# Supplied text
>>>>>

To unlock the deepest mysteries of life, you need to get close to your subject—really close. As a microscopy student, you'll learn to use the latest techniques and equipment to analyze samples at a cellular, and even atomic, level.
Why This Program & What You'll Learn
As a biologist, you'll ask the most basic—and most complex—questions about how organisms live and relate to their environment. In the microscopy concentration, you'll use advanced techniques to understand the mechanisms and processes that govern life.
In addition to fundamental laboratory skills, you'll learn techniques to prepare samples and analyze images. You'll also become familiar with laser scanning and electron scanning and transmitting techniques.
By the time you graduate, you'll have built a solid foundation in not just biology, but also chemistry and physics. Many students go on to pursue advanced degrees, or start careers in laboratories, pharmaceutical companies and hospitals.
As a biology: microscopy major, you'll study at a program counted among the top 5% of research institutions in the country.

<<<<<

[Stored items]

>>>>>

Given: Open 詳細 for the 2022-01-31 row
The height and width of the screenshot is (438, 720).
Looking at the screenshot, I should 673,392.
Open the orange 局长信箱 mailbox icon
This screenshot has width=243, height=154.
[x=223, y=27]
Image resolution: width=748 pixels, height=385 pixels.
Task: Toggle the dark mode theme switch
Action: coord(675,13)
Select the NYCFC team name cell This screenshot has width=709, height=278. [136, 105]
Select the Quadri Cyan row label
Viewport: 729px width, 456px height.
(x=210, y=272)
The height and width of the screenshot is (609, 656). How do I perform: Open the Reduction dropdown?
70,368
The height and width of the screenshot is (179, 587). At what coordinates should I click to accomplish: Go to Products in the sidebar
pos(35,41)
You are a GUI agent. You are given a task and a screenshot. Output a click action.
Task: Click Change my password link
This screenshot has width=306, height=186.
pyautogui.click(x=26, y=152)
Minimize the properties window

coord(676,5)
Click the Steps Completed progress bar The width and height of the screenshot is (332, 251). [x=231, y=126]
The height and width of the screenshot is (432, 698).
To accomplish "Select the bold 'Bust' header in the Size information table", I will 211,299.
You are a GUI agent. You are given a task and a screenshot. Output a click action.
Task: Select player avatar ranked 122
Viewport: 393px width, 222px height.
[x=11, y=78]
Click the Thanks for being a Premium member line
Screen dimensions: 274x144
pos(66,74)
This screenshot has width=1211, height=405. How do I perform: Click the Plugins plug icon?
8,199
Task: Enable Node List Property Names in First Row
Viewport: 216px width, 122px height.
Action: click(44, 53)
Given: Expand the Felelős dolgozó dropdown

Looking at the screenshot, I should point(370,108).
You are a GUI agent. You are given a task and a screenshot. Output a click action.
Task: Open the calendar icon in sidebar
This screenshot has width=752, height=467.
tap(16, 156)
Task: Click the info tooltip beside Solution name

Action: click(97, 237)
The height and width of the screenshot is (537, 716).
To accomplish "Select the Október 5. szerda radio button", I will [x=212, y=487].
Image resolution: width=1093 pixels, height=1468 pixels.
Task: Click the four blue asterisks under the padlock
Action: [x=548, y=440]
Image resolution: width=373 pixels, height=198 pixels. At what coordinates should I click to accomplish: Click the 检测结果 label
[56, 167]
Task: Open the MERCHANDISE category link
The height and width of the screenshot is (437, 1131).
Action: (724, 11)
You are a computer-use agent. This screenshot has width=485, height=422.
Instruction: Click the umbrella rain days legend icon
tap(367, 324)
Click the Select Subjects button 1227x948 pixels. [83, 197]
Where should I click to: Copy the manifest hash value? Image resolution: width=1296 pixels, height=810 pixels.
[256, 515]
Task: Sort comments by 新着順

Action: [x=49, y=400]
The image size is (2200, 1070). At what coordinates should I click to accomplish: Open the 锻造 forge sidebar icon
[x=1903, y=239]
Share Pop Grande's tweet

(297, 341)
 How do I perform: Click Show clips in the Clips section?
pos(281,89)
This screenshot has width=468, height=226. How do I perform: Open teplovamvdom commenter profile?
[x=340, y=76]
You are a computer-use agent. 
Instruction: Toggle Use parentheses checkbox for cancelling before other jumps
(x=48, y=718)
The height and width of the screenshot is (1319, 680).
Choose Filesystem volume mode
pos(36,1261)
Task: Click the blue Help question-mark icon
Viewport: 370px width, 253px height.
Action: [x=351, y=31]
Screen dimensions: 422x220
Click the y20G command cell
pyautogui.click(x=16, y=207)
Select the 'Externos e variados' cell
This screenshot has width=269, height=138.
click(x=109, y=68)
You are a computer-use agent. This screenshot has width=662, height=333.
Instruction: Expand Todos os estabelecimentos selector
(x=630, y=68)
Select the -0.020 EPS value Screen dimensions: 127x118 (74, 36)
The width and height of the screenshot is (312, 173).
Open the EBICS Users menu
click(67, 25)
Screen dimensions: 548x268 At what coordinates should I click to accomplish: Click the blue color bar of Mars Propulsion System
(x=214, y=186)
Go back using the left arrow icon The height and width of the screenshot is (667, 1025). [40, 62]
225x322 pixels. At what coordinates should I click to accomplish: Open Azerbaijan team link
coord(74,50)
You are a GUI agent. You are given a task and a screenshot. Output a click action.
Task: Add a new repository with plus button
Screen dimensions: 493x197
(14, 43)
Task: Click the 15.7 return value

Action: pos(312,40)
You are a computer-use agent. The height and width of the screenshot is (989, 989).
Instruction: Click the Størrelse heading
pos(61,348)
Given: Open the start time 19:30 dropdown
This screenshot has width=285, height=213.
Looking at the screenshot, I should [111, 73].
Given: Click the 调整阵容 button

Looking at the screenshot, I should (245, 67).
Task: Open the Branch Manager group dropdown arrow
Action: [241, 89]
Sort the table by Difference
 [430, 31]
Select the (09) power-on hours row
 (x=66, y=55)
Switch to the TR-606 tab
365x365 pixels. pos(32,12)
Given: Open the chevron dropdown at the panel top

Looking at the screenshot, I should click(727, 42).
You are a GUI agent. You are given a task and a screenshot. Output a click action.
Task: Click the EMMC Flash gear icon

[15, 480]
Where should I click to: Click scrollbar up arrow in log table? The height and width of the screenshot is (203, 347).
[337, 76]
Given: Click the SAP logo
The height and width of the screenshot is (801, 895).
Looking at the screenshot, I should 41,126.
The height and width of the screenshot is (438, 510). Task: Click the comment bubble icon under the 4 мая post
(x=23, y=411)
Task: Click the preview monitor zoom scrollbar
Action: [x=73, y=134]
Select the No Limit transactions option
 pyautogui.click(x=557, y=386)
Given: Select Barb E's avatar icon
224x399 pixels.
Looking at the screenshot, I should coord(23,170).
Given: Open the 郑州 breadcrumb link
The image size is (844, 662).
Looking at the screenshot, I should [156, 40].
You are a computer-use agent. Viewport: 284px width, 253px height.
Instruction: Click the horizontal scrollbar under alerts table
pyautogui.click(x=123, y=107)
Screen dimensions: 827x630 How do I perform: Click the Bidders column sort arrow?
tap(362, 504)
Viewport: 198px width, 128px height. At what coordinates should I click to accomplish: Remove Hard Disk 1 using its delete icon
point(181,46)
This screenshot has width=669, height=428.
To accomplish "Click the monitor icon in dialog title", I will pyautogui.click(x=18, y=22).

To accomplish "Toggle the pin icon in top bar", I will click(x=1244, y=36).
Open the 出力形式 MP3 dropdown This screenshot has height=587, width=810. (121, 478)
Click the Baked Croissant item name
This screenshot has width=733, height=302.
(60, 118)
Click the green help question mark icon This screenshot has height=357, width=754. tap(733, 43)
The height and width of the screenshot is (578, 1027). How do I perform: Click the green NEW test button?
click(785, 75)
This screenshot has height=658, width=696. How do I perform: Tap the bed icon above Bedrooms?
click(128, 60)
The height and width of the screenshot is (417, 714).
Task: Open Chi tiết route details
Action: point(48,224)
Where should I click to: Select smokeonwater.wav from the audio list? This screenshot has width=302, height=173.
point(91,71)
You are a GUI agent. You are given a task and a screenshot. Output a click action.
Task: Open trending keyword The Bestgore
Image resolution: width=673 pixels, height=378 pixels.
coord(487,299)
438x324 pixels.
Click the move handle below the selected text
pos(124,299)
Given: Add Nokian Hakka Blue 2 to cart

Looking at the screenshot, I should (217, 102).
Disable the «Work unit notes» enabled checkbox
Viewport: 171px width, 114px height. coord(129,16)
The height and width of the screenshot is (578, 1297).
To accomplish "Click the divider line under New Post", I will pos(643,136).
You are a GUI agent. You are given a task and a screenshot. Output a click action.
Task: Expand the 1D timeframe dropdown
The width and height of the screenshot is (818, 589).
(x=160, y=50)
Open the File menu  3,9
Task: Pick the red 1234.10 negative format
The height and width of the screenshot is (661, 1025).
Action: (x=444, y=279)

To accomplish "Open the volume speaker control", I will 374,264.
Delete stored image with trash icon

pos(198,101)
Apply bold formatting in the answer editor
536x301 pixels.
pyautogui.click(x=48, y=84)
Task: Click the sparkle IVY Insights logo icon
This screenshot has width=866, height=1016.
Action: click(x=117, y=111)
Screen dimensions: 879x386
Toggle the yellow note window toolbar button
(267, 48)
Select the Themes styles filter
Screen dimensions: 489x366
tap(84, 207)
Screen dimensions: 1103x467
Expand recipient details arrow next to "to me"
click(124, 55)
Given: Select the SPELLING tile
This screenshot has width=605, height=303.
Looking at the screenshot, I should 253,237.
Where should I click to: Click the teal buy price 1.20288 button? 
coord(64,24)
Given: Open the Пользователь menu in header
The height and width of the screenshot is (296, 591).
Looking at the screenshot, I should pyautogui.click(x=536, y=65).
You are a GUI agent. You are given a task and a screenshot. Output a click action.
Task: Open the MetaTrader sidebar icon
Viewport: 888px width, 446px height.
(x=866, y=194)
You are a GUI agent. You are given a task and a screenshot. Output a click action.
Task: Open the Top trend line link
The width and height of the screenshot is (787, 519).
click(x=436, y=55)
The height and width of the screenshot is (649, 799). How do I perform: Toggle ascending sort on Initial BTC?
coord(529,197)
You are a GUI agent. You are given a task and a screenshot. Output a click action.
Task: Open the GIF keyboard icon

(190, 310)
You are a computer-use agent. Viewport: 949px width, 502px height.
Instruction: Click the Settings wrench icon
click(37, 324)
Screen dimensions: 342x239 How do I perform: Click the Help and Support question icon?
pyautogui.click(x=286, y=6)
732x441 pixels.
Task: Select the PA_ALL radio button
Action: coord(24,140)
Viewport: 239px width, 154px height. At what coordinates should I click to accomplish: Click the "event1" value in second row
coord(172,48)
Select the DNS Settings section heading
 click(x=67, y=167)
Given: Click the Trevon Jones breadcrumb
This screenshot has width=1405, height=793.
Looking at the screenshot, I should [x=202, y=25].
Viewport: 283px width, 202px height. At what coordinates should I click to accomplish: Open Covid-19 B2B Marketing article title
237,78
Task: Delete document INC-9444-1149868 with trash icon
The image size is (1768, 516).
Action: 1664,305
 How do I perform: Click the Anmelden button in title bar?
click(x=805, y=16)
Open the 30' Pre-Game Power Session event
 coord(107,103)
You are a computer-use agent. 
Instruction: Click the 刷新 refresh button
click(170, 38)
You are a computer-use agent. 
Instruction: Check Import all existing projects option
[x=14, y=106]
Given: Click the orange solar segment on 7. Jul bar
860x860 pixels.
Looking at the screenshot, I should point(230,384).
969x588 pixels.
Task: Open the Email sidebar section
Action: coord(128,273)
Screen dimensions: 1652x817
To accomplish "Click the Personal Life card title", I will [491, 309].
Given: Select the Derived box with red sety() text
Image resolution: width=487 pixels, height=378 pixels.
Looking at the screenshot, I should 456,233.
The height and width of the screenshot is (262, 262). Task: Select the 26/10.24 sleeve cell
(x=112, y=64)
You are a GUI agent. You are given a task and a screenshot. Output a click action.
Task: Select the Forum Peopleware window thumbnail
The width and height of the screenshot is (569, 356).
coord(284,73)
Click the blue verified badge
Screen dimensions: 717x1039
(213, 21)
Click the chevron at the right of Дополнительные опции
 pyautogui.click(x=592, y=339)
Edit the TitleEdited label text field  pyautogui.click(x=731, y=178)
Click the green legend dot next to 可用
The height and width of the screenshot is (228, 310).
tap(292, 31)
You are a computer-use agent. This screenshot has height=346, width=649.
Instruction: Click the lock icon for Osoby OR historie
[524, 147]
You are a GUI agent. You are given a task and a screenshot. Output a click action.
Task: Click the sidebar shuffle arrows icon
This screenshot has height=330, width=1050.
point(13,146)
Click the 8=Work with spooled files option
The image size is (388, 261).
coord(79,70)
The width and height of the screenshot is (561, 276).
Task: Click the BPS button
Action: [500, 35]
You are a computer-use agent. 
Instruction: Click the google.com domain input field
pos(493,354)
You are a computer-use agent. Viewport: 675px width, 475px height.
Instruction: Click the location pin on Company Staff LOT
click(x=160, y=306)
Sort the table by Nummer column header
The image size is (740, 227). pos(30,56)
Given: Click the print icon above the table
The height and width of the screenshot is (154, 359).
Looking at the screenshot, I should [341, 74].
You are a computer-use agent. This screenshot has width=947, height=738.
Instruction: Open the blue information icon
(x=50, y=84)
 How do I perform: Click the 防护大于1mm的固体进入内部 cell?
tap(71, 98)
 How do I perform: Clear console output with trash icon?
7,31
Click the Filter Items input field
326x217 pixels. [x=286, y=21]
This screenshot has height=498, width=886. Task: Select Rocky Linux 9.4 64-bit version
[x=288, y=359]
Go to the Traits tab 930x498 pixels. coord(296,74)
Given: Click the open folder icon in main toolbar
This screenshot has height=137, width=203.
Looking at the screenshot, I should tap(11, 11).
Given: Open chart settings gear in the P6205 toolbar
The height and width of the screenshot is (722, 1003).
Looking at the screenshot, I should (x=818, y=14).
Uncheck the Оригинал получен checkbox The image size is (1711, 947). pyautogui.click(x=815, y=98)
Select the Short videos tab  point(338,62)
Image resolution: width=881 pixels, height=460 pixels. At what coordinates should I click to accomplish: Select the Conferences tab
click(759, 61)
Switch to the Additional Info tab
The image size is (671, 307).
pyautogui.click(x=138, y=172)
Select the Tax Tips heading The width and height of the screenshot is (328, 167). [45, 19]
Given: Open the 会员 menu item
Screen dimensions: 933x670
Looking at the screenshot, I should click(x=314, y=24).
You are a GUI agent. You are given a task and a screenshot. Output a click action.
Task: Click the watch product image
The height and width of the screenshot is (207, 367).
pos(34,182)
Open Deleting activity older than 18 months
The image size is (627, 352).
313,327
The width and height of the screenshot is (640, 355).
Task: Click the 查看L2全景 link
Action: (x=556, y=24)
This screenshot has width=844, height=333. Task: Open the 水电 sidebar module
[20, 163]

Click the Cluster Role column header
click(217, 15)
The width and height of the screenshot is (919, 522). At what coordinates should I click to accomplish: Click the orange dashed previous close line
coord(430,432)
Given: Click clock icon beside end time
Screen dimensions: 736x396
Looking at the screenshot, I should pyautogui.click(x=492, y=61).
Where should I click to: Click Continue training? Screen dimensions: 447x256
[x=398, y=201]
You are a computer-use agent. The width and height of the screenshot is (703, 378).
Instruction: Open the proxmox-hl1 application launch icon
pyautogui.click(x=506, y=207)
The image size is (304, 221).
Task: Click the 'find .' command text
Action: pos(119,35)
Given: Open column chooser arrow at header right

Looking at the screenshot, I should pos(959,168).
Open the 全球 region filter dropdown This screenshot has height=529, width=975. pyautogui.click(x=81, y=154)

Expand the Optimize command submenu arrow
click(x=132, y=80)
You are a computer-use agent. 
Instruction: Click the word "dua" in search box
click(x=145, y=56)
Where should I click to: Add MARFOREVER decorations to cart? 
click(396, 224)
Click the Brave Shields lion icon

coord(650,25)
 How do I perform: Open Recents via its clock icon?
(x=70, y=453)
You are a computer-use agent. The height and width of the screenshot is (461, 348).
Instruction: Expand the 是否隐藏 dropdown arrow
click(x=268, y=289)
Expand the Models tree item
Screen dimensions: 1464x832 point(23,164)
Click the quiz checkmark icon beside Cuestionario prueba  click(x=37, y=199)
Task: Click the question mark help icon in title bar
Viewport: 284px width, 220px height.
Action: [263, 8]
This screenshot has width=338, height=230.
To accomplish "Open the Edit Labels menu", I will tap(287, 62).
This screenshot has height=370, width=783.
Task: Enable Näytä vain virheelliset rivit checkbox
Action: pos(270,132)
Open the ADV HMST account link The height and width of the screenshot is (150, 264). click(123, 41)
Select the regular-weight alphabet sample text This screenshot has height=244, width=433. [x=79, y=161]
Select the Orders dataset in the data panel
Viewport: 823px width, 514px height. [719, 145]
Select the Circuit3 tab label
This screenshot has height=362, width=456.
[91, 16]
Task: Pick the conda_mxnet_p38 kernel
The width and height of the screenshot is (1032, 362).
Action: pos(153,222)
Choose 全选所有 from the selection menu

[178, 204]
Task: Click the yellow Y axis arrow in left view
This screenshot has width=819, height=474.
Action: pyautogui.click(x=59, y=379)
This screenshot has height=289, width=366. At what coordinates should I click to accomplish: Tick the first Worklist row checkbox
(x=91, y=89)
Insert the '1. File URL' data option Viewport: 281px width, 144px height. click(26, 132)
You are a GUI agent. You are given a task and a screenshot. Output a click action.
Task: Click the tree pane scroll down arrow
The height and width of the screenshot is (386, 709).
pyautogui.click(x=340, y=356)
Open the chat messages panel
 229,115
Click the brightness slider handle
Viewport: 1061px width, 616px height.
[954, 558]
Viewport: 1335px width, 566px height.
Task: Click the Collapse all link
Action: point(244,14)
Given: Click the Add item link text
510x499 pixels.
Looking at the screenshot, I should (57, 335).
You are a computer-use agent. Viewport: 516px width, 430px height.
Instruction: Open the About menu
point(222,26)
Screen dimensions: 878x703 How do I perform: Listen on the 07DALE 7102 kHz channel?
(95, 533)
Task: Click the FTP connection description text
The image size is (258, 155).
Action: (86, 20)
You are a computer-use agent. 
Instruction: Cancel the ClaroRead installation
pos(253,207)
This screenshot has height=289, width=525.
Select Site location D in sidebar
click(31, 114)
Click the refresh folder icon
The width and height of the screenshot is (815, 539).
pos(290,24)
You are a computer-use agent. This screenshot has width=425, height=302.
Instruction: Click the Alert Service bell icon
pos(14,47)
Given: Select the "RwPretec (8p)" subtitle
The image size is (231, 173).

<<<<<

# Tasks to perform
1. Please answer these questions from the microscopy program description, one line each:
(a) Besides biology, which two sciences will graduates have a solid foundation in?
(b) Among what share of research institutions in the country is the program counted?
(c) Which scanning techniques will students become familiar with?
2. Proceed with the microscopy program description, picking up after its last sentence.

# Task-by-task answers
1.
(a) Chemistry and physics.
(b) The top 5%.
(c) Laser scanning and electron scanning and transmitting techniques.

2.
- Our $95 million, 169,000-square-foot Biosciences Building is home to a dedicated Microscopy Facility. Equipment there includes Olympus and Nikon confocal laser scanning microscopes and a Hitachi 3400N-II scanning electron microscope.
- We're the only university in Michigan to offer an undergraduate degree in microscopy.
- Hands-on work is a vital part of the program. Before you graduate, you'll participate in an independent research project.
Careers & Outcomes
As a graduate of our biology: microscopy program, you'll get experience that qualifies you to work in a health-care setting, as well as in food processing, forensics and chemistry labs.